YEAR FOUNDED: 2018
NUMBER OF EMPLOYEES: 3 (the founders)
Description of Business: Southwest Florida-based Special Tech Systems, LLC, was created to launch the new severe-weather alert system AssetDoppler. It provides alerts to subscribers across the United States whose properties are within a designated radius of damaging weather events. The goal is to help absentee property managers, as well as owners of vacation homes, to catch storm damage early so that insurance claims can be processed in a timely manner.
The Background: Olson says property owners and managers don’t want to waste time with traditional weather forecasts that predict events that many not actually impact their structure’s location. With AssetDoppler, they receive a notification within minutes of the severe event touching down near or on their property, detailing the time and GPS coordinates.
The Idea: While Olson was consulting for real estate firms specializing in property management, a discussion about ways to make asset managers more efficient led to a discussion about the weather—which led to the creation of Special Tech Systems and AssetDoppler. Using data from the National Weather Service and the National Oceanic and Atmospheric Administration, the system cross-references GPS coordinates of weather events and subscribers’ properties, then sends email and text notifications to the property managers.
Olson says there are many practical uses for AssetDoppler, such as inventory control. If a storm knocks out the power to a grocery store, the owner could suffer subsequent losses if the security system or freezers shut down. An immediate notification lets the property manager know that quick action may be needed to dispatch security to the property or send generators to protect inventory. Another example is liability reduction. A heavy snowfall notification could trigger a shopping center’s property manager to hire snowplows to clear the parking lot. “It’s protecting your hard assets, protecting your client base and building relationships,” Olson says.

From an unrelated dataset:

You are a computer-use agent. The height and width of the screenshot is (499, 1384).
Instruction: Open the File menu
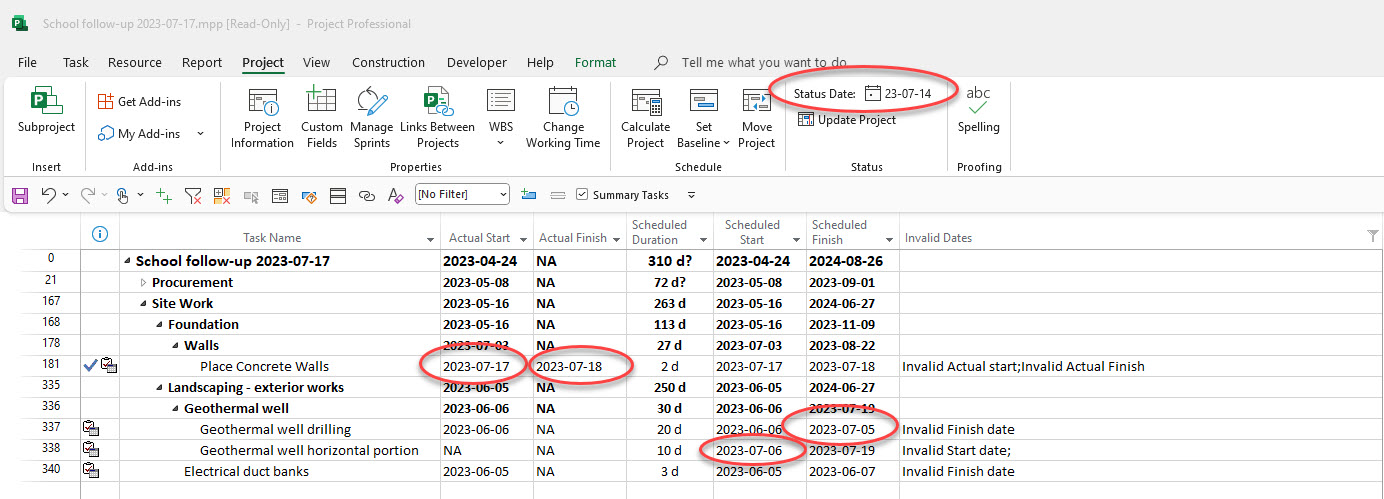[x=27, y=62]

The Money: To launch the company, Olson said each founder pitched in one-third of the $50,000 software development cost. “It’s sweat equity. Nobody is taking a paycheck.”
The Results: AssetDoppler is on its third round of beta testing with 80 properties in more than a dozen states. About 15 have started paying the annual contract’s $120 fee (per commercial or residential property) after receiving the first two months free. Olson says the goal was to make the services and data affordable to everyone. “It’s about enhancing services. Most commercial properties are going to pass the cost back through the common area maintenance [fee] the tenants pay.”
What’s Next: They are in the process of hiring a salesperson to sell bulk contracts to asset managers. “It’s easy to create a product. It’s hard to distribute it.” Olson says. “You’ve got to have a good sales team.” He says they are also looking for opportunities to expand services as the use of automation in commercial buildings increases.
Lessons Learned: During testing, they realized they needed to create a customized radius for each type of storm event so subscribers wouldn’t be inundated with unnecessary notifications. They also adjusted how they create the GPS coordinates for large agricultural parcels. “Kevin did a fantastic job writing the program,” Olson says. “You’re always checking it and testing it. It has worked very well for us over the last year and a half.”